Despite an agreement that guarantees beach cleaning in the event of seaweed inundation, residents of some West End communities still worry their beaches won’t be clean enough this summer.
After a move last year that disallowed private contractors from operating under its beach cleaning permit, the Galveston Park Board of Trustees last month agreed to clean West End beaches of seaweed under specific conditions.
According to the agreement, the park board will clean the beaches of neighborhood associations who sign up when seaweed builds up to 2 1/2 feet high and 10 feet wide or covers 50 percent of a property.
But that would not be frequent enough for some residents, said Bob Dolgin, president of the Sandhill Shores Property Owners Association.
“Why is it that Florida beaches, even on the Gulf Coast, can go ahead and clean their beaches on a daily basis?” Dolgin said.
Beaches that look dirty can deter tourists, he said. Members of his neighborhood would rather hire a contractor to clean beaches as often as they want, he said.
The park board cleans beaches under a U.S. Army Corps of Engineers permit, which involved a costly, lengthy process to obtain, park board officials said.
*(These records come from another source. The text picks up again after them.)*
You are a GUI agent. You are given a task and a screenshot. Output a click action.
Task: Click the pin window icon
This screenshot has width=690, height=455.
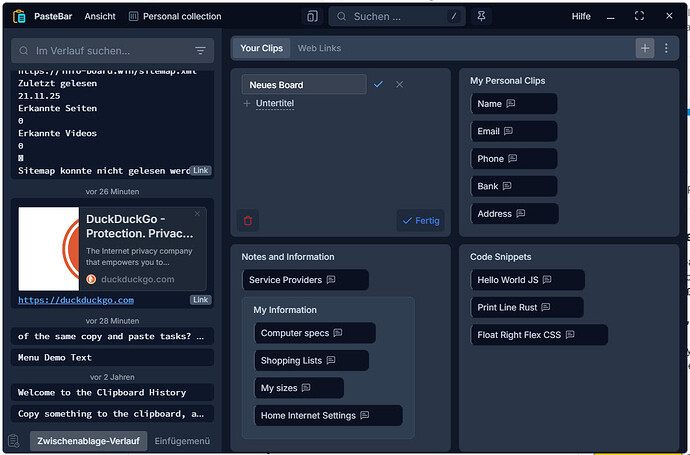[484, 17]
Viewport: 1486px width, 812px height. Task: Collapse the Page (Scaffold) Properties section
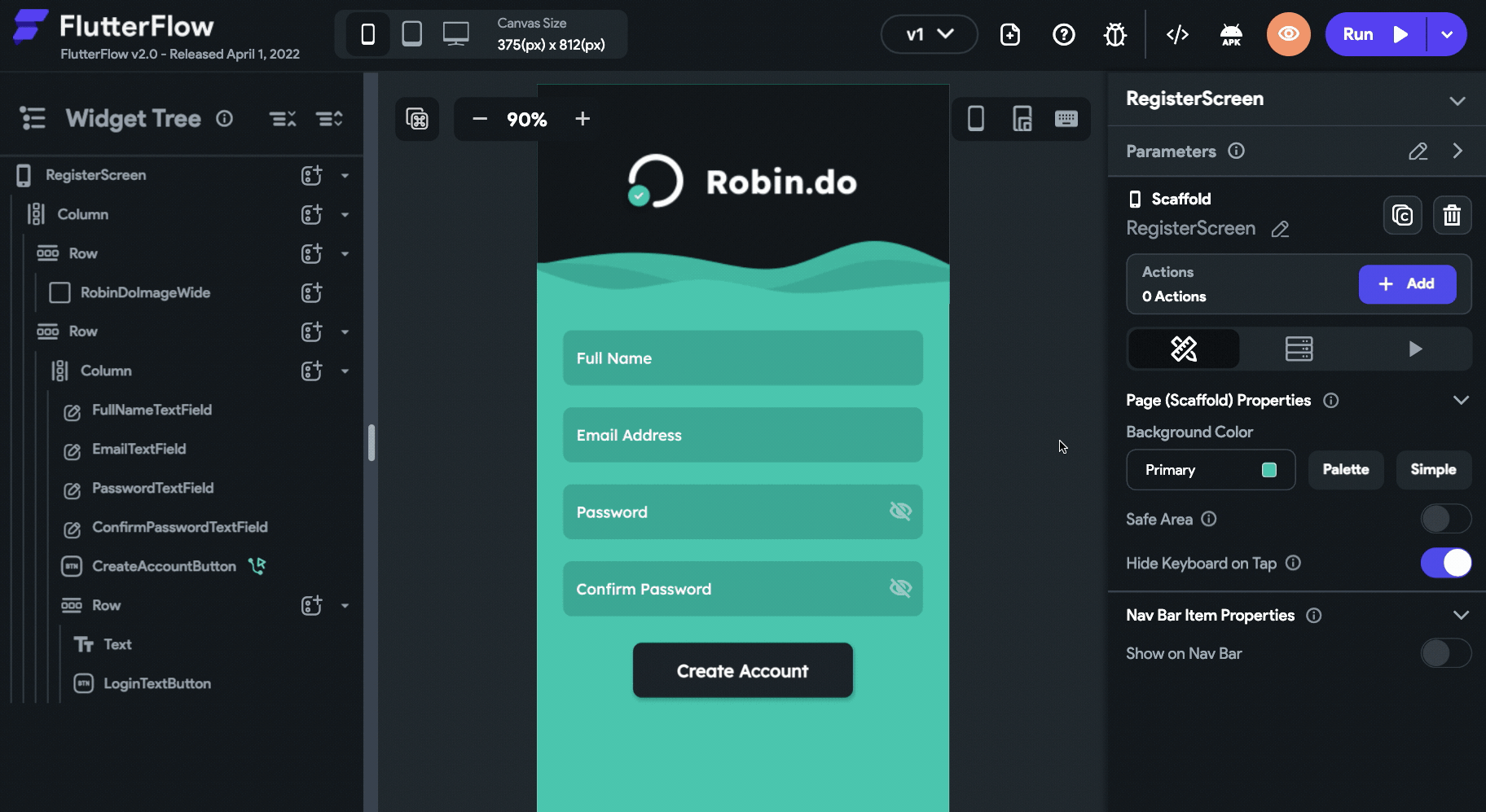click(1462, 400)
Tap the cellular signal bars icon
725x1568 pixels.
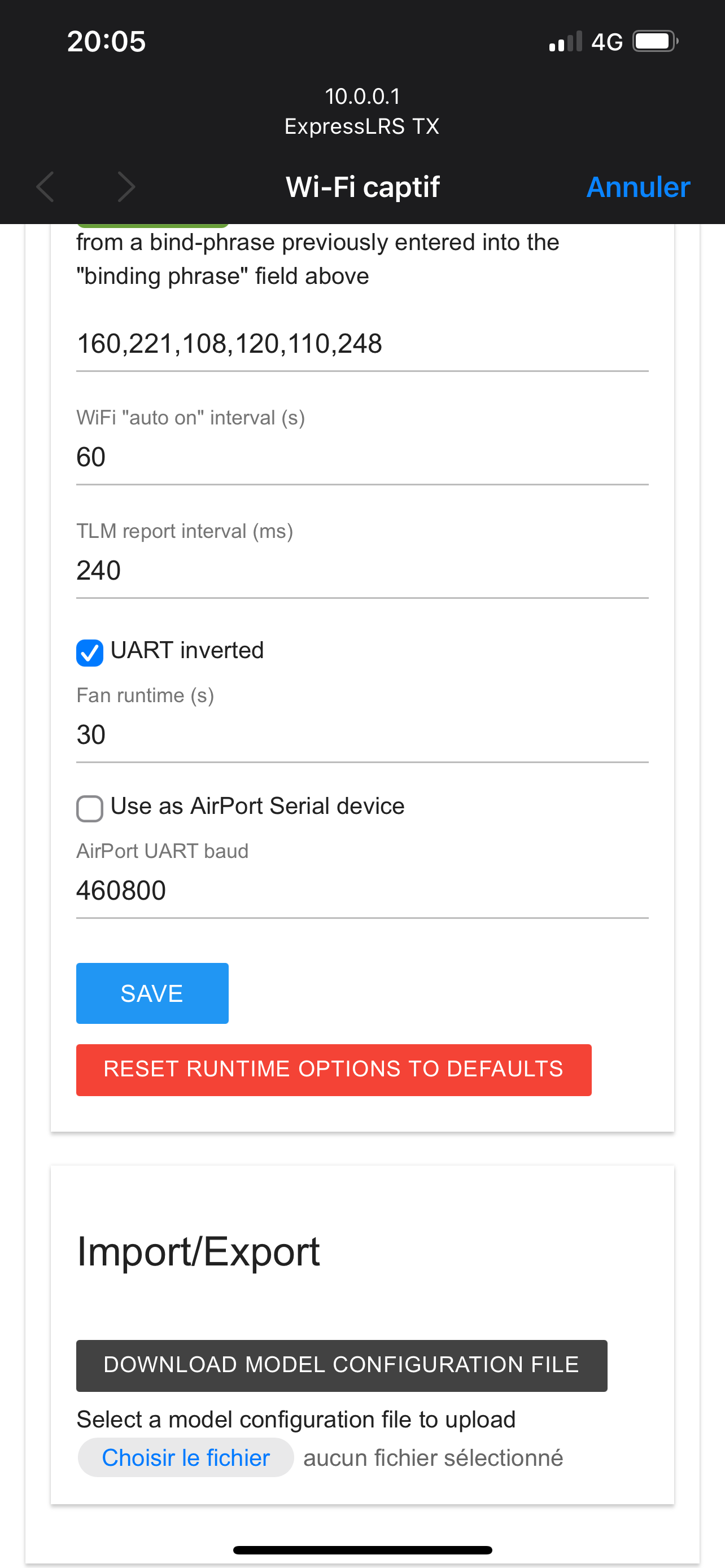pyautogui.click(x=566, y=42)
Although it previously allowed private companies to operate under its permit, the board revoked that privilege last year amid claims a company had violated terms of the permit.
The permit is required for using heavy equipment that might cause environmental harm and requires the permit holder to take steps to prevent that harm.
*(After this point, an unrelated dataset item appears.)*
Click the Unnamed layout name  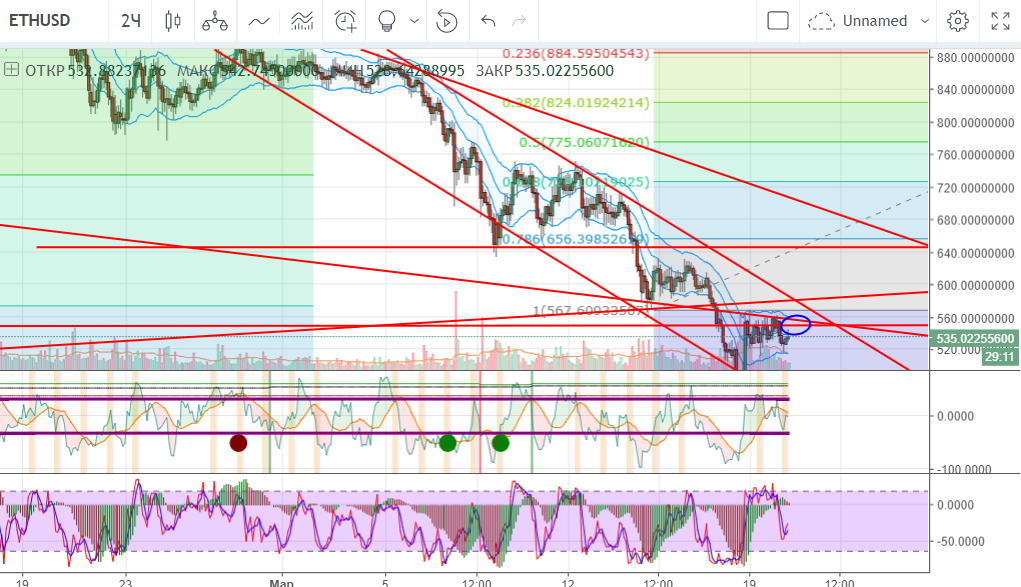point(874,20)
Sargassum, a type of seaweed, does provide some ecological benefits to Galveston beaches, but the positives might not outweigh the economic losses associated with decreased tourism, said Rusty Feagin, a professor at Texas A&M University.
He studies coastal ecology and published a 2007 article about potential costs and benefits of sargassum on beaches and conducted new research last year, he said.
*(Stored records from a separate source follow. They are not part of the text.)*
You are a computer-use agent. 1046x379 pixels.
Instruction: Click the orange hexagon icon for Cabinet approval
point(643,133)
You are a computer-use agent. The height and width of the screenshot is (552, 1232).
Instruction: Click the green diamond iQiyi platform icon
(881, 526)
“It doesn’t really affect the beach elevation over time in a significant way,” Feagin said.
In the short term, seaweed build-up protects the shore against erosion from the waves, but he’s not sure that effect lasts years over years, he said.
Sargassum does provide ecological benefits, but pushing it off the beach, closer to the dunes, could have benefits for tourism that are more significant than any environmental costs, he said.
“I don’t think it’s the end of the world,” Faegin said.
But sargassum in Galveston is an essential part of the ecology, said Joanie Steinhaus, program manager with Turtle Island Restoration Network.
The nonprofit promotes sea turtle and beach health.
“These homeowners think that seaweed is a health hazard and it’s not a health hazard,” Steinhaus said. “There’s no need to clean daily.”
No matter what people want, the beach cleaning has to stay within the bounds of the park board’s permit, said Peggy Zahler, vice president of the West Galveston Island Property Owners Association.
“I understand if you’re in for the investment, you want a pristine beach,” Zahler said. “I understand that seaweed does serve a very productive purpose on the beach.”
Some states have much more pristine beaches than Texas does, but those states have different rules, she said.
The Sandhill Shores association will likely sign the park board permit because otherwise, no one will be able to clean the area beach at all, Dolgin said.
The Army Corps of Engineers is working on a cheaper permit that homeowners associations or companies could obtain to clean beaches, but that permit likely won’t be ready for several years, park board officials said.